Context and positioning are hugely important when it comes to communication. Google certainly knows this.

My friend Josh Forbes (a hugely talented director) posted the below video on Facebook – without resorting to any of the recently popular “What happened next will blow your mind” or “The most AMAZING THING EVER” descriptions (cheers to that, Mr. Forbes). I watched, and was caught off-guard – both from a human standpoint and from a storytelling perspective.

The idea of Google developing cars that drive themselves without any human intervention can be downright freaky on the surface of it. The idea of driving in Los Angeles with zero manual control of a car? God have mercy.  But clearly Google knows that, so what do they do? They focus on the human angle.
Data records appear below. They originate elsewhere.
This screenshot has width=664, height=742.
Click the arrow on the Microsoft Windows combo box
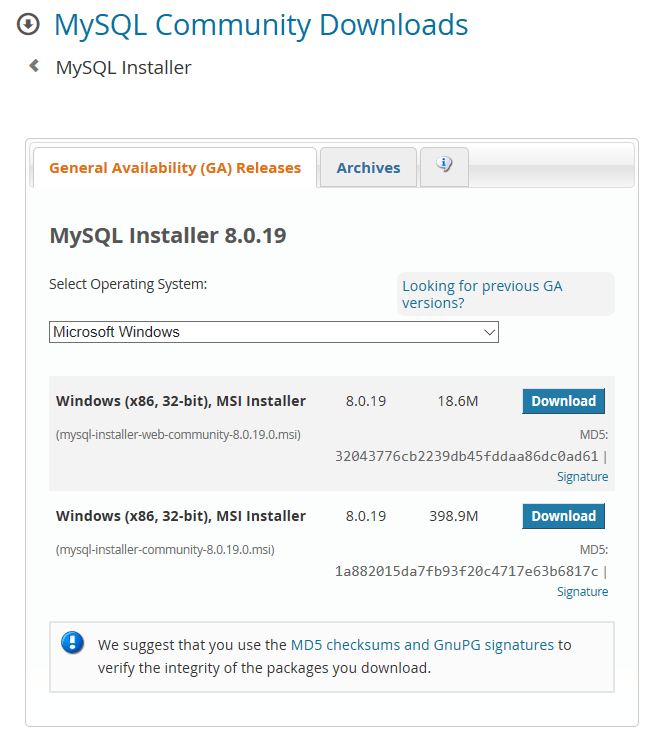[489, 332]
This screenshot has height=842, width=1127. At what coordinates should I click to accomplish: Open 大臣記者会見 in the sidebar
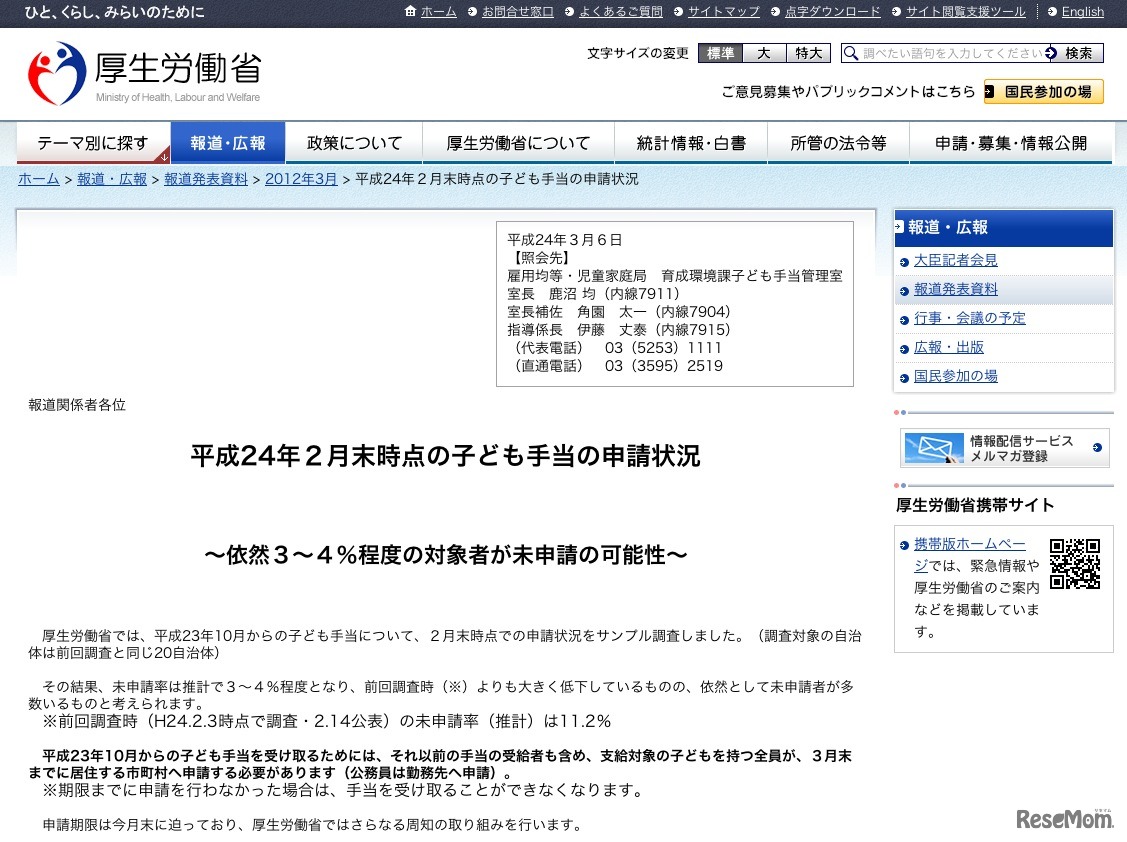click(x=955, y=260)
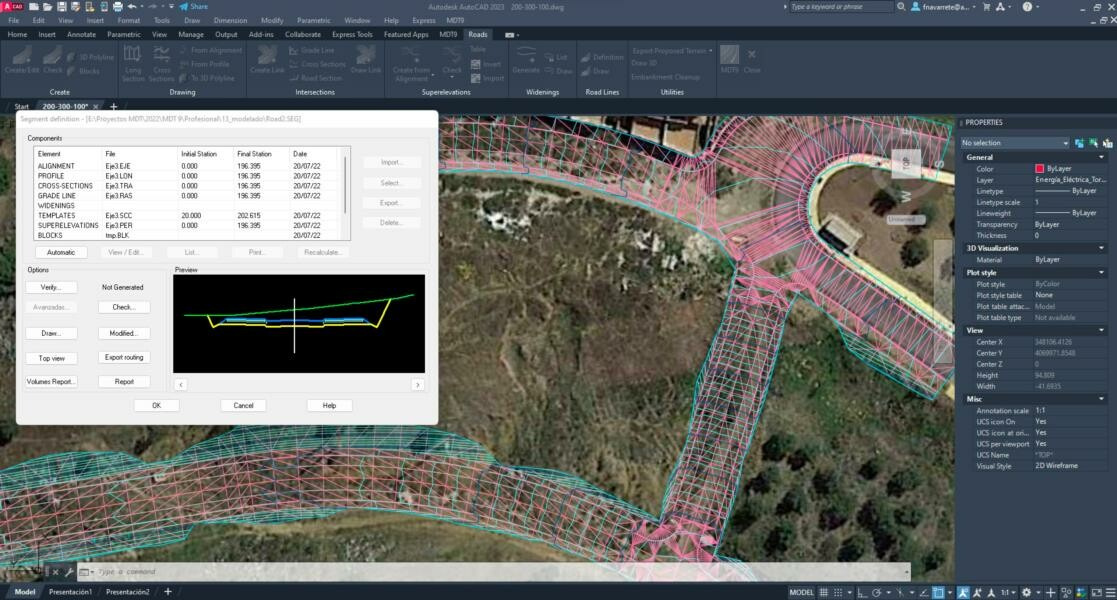Click the Volumes Report button
Screen dimensions: 1117x600
pos(50,381)
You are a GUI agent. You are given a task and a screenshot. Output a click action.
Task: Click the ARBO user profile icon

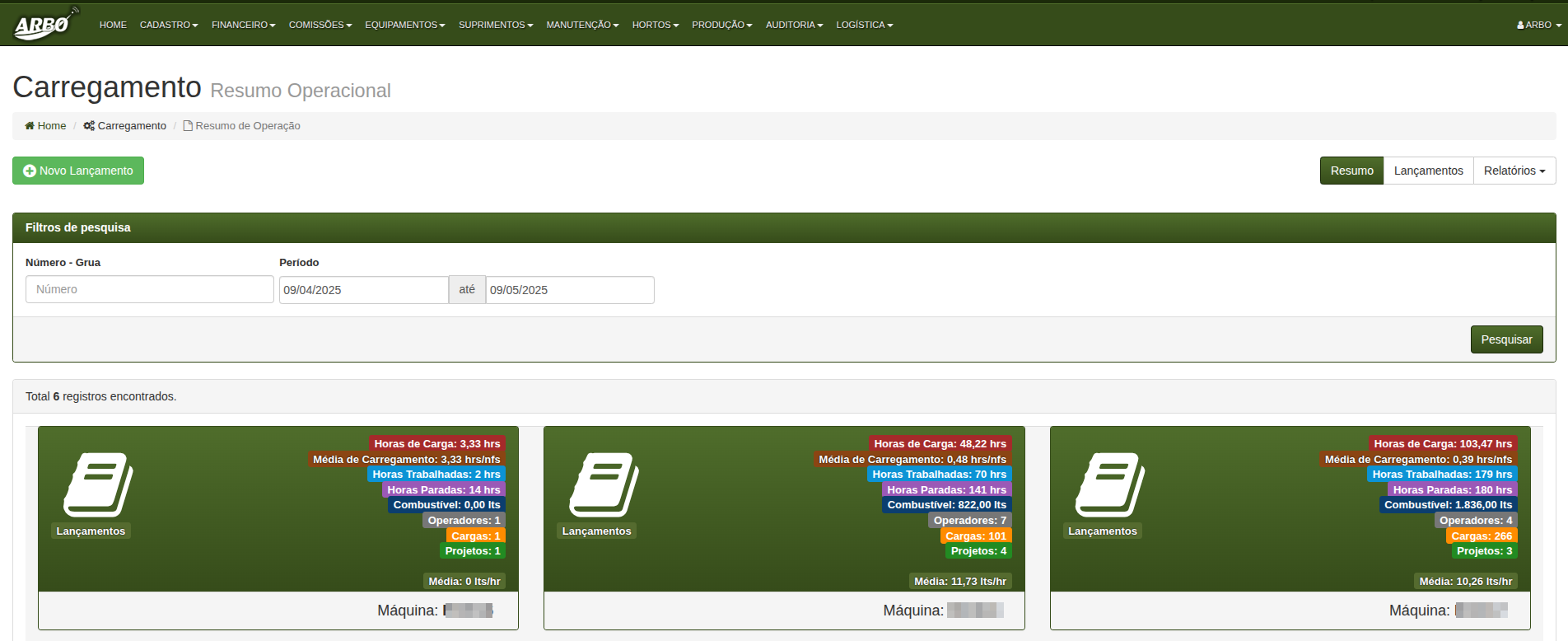click(x=1520, y=26)
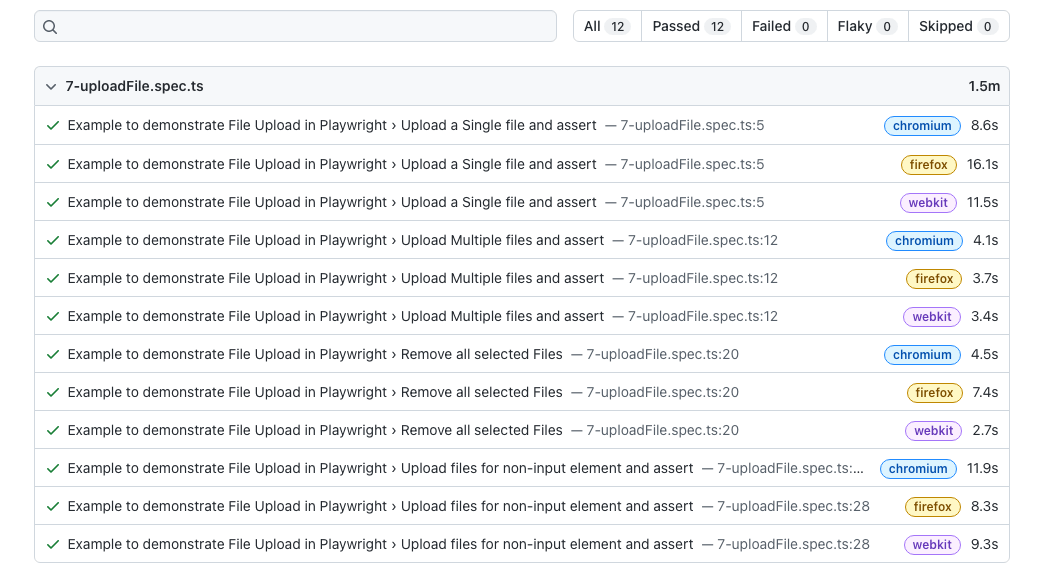
Task: Toggle firefox badge on Remove all selected Files row
Action: (934, 392)
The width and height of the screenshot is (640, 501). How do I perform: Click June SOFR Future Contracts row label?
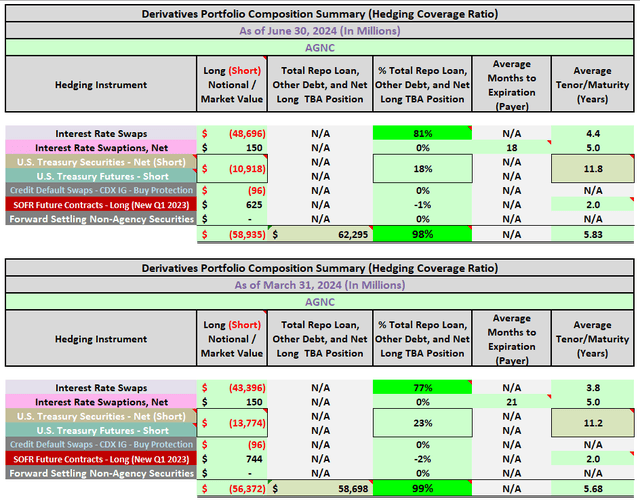click(101, 205)
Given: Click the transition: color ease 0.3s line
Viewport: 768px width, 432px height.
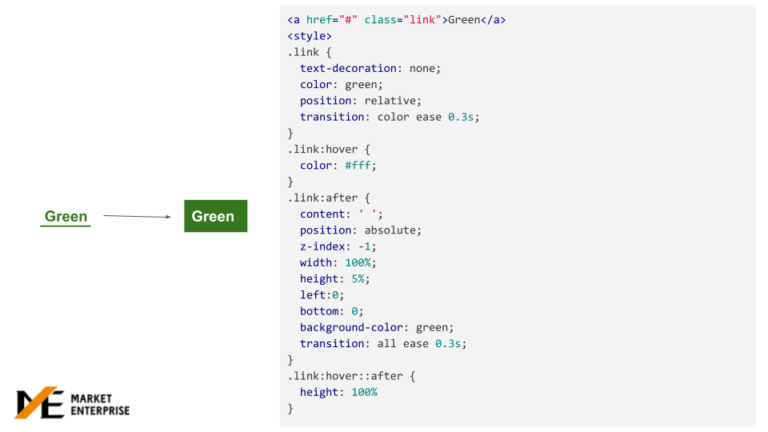Looking at the screenshot, I should [x=389, y=117].
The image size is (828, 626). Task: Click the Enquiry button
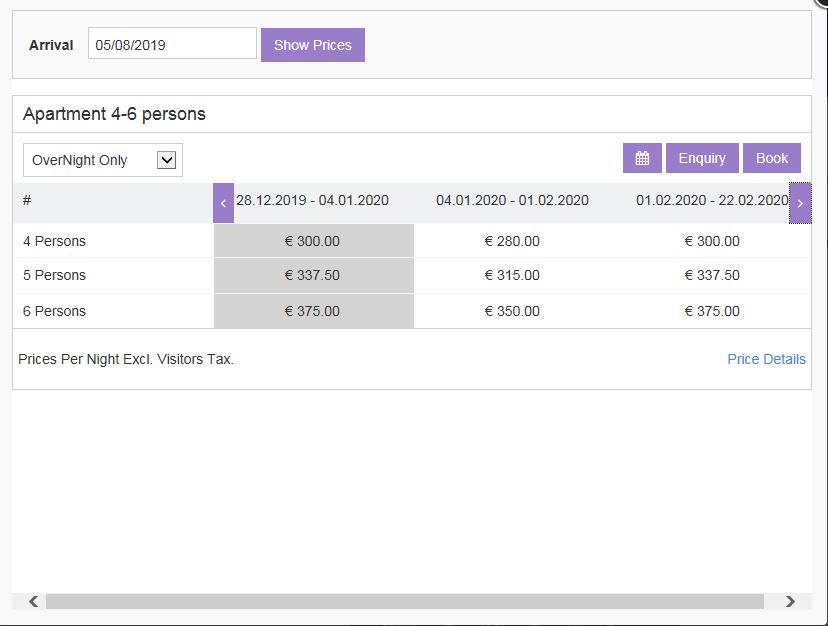[x=702, y=158]
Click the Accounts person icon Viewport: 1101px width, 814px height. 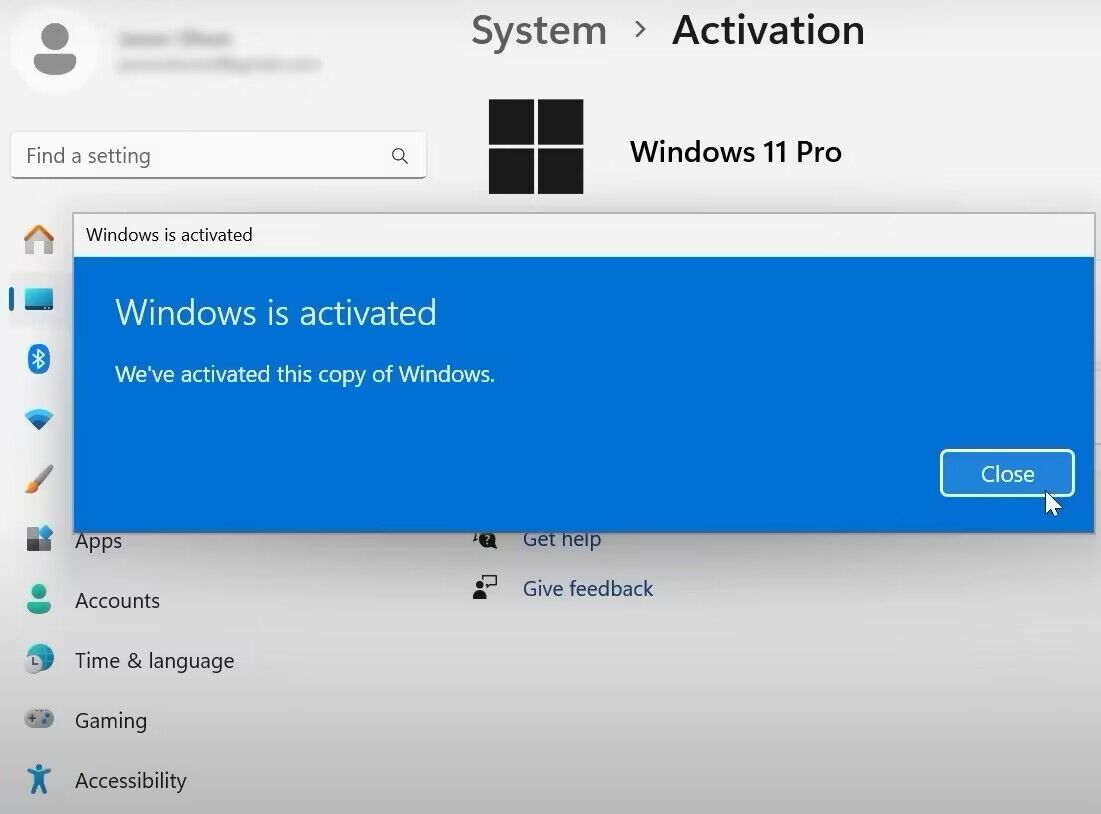[x=39, y=600]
No matter how Skynet-esque Google might appear or actually be, Google folk know these cars won’t be sold by virtue of 3D graphics showing how technically advanced they are.  The cars are sold by the idea of life changing benefits – restoration of time with kids, restoration of freedom and independence for those who are no longer eligible to drive or never were able to drive in the first place.

As we shape our stories through our editing, feature elements that go beyond the mere surface context to the deeper, core elements that will touch your audience’s heart and mind. The first time I watched this, I got a bit emotional – especially with the blind gentleman.  The video’s not just about a car that drives itself;  in this one instance, the idea of a self-driving car is literally a key to a blind man’s freedom.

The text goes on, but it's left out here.